Jesus' death and resurrection is confirmation of God's deepest love and commitment to you; a sign that God never gives up on you and is willing to go to extraordinary lengths to show you that "neither death nor life, neither angels nor demons, neither the present nor the future, not any powers, neither height nor depth, not anything else in all creation, will be able to separate you from the love of God that is in Christ Jesus our Lord," as Paul writes in Romans 8.

Mark goes on, "trembling and bewildered, the women went out and fled from the tomb. They said nothing to anyone, because they were afraid." The tomb is empty, the call is to go see Jesus. This is so not what they were expecting. Mark says they were trembling and bewildered, the words used also mean astonished and amazed; the reality of the resurrection is sinking in!

Francis Chan tells us, “By rising from the dead, Jesus proved his power over sin and death. The Father accepted his sacrifice on our behalf, and we are redeemed—restored to a relationship with him.” Through the power of the Holy Spirit, God’s presence is always with us. We’re never alone. We have God’s resurrection power in us.
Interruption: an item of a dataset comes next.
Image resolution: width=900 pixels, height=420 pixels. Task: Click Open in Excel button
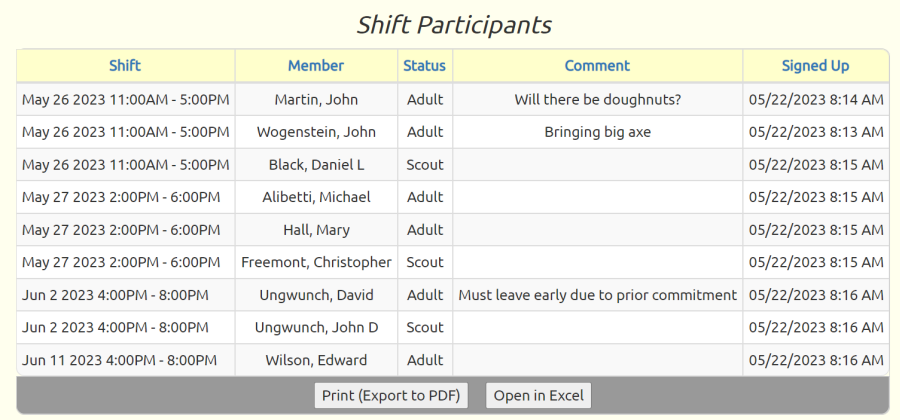538,396
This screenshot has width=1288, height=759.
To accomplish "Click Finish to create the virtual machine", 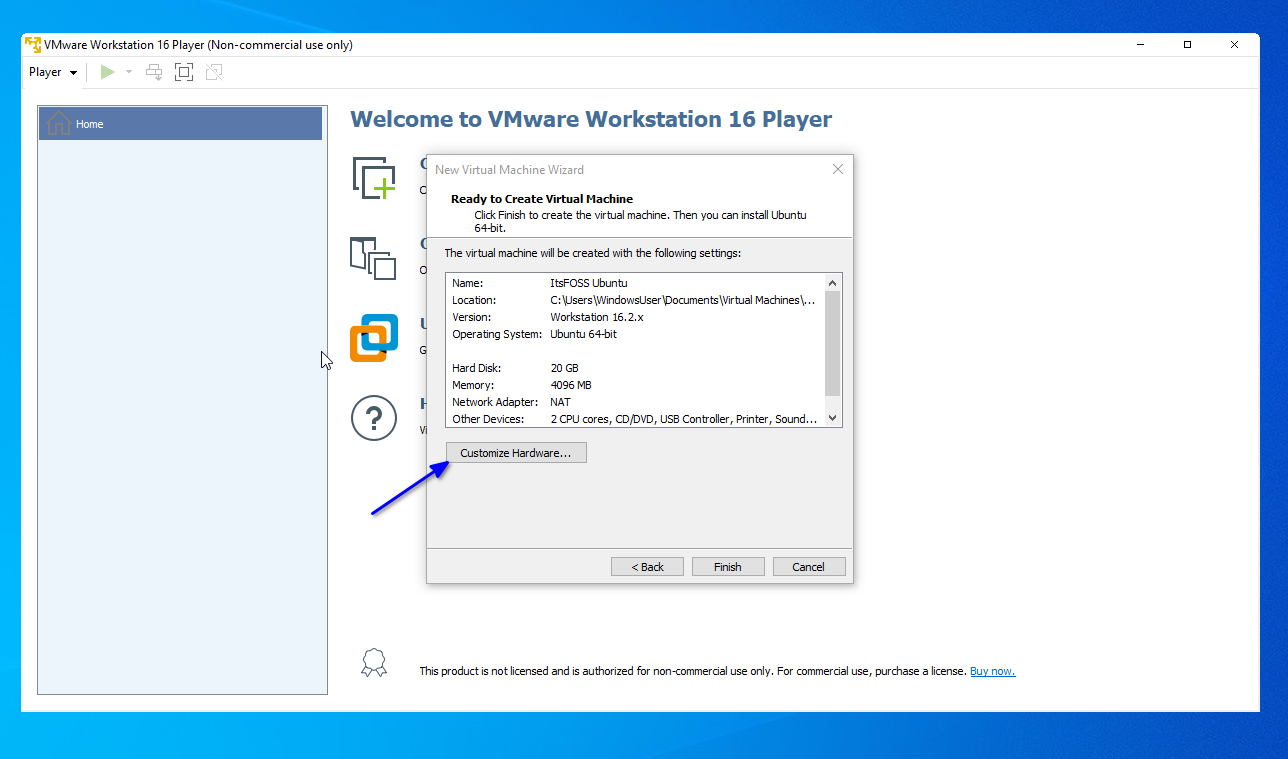I will [x=728, y=566].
We’re loved. The resurrection reminds us that Jesus’ love gets the final say. That’s the best news ever. Jesus offers us gift upon gift in what he did for us. When we trust in him, we find new life and hope and in response, we’re called to worship and celebrate. At Christmas, we celebrated Jesus’s first coming and we now look forward to his return. During Easter, we celebrate everything Jesus has done for us and look forward to the ways we can gratefully serve him here. Just as the angel told the women to “Go and tell,” we’re also called to go and tell the world about the resurrection and new life found in Jesus.